Monday, June 1, 2015

Inattentiveness

I realized something the other day.

My dog doesn't realize that I pick up his poop.

He is always looking somewhere else as I do it. He knows there are bags. He knows there is a pause after he does his business in which he is supposed to stay put. But I really don't think he knows that I pick it up. I also believe this because he is so choosy about the spot he goes...you'd think after 13 years, if he really knew that it was going to get picked up anyway, that he wouldn't care about the laser precision with which he must choose his spot. (Regardless by the way of whether it is 40 degrees below zero, or a tsunami is immanent)

So I was having difficulty sleeping a few nights ago and thinking about this - what seems like a trivial issue - and decided to do the math in my head....I've been walking this dog for 10, almost 11 years and if my calculations are correct, I've picked up in ballpark of 7000 dog turds.  Some people count sheep when they can't sleep, I count....

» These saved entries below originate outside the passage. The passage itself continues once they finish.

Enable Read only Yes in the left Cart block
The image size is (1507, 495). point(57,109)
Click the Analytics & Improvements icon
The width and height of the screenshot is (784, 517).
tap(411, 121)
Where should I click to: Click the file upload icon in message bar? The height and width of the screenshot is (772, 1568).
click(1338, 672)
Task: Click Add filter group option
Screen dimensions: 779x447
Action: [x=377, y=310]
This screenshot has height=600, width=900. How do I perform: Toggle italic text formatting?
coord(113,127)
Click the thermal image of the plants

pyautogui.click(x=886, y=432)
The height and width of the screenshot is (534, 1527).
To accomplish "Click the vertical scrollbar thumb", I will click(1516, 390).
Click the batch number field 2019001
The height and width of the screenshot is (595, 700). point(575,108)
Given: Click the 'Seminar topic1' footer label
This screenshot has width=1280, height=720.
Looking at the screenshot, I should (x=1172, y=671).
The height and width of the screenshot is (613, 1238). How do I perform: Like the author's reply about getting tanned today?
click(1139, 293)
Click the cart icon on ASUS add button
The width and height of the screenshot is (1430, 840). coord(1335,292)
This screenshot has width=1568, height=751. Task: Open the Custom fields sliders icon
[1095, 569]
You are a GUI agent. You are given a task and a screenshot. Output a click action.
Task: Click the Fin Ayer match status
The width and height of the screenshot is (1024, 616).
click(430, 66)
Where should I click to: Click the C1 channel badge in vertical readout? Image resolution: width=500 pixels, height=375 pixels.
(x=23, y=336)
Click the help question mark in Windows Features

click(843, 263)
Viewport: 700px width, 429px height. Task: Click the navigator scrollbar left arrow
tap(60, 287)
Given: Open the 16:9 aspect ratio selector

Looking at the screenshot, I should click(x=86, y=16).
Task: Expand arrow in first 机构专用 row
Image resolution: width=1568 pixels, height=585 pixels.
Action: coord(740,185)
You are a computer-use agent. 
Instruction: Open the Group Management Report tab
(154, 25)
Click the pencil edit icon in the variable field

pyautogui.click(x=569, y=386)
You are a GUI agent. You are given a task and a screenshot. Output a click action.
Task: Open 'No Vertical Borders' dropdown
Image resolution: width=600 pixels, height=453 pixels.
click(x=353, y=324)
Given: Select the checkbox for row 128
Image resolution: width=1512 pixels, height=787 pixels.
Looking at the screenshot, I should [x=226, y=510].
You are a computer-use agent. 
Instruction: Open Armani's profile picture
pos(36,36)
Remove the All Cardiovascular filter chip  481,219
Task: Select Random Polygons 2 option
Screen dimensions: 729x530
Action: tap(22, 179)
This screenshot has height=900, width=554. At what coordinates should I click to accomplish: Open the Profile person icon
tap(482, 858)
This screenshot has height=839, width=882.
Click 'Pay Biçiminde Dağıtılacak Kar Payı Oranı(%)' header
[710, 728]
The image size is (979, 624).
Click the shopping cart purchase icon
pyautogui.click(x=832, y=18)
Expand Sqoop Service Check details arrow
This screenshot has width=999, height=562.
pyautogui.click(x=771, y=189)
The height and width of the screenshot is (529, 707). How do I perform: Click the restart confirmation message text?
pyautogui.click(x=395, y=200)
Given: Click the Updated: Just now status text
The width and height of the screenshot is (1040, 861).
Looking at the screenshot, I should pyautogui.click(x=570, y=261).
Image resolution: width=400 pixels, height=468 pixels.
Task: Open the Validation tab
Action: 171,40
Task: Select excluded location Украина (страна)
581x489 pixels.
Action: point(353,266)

Well after I finished counting, and still couldn't sleep, I got to thinking this:

"In my own life, what kind of things have happened around me 7000 times that I don't ever pay attention to, or even know is going on?"

In some ways the question is impossible to answer: if I haven't paid attention to it, how could know whether I've missed it or not.

But the possibility that there are things constantly going on around me that I'm inattentive to, is perhaps more crucial than the things themselves.

And as I still couldn't sleep that night, I reflected upon all the thousands of nights when sleep has come easily to me. So easily, that I didn't have to pay attention to it at all.

It's so often the case that we don't really pay attention to things until there's a problem, or the things we're used to having run smoothly suddenly don't.

What do we miss by not paying attention to the commonplace things of life? With all the distractions in our lives is there a hidden cost to being so incredibly absent from our experiences? I realized recently that when I'm teaching mindfulness, this is one of the mental postures I'm inviting people to engage. That there is tremendous value to tuning in to the commonplace and ordinary things of our lives. That our default setting as humans is to only pay attention when things go "wrong" and neglect what's happening in those big spaces that make up the rest of our lives. We become that manager or spouse, or coach, or parent that everybody loathes; the one that only says something when there's a problem, and never acknowledges the beauty and goodness in the in-between.

Life is a gift. Everything in our lives are also gifts. If our attentiveness is limited to problem-solving, to novelty, to the unexpected, we miss out on most of the amazing gifts that exist in the mundane, run-of-mill, feeding and cleaning up after kids parts of our existence.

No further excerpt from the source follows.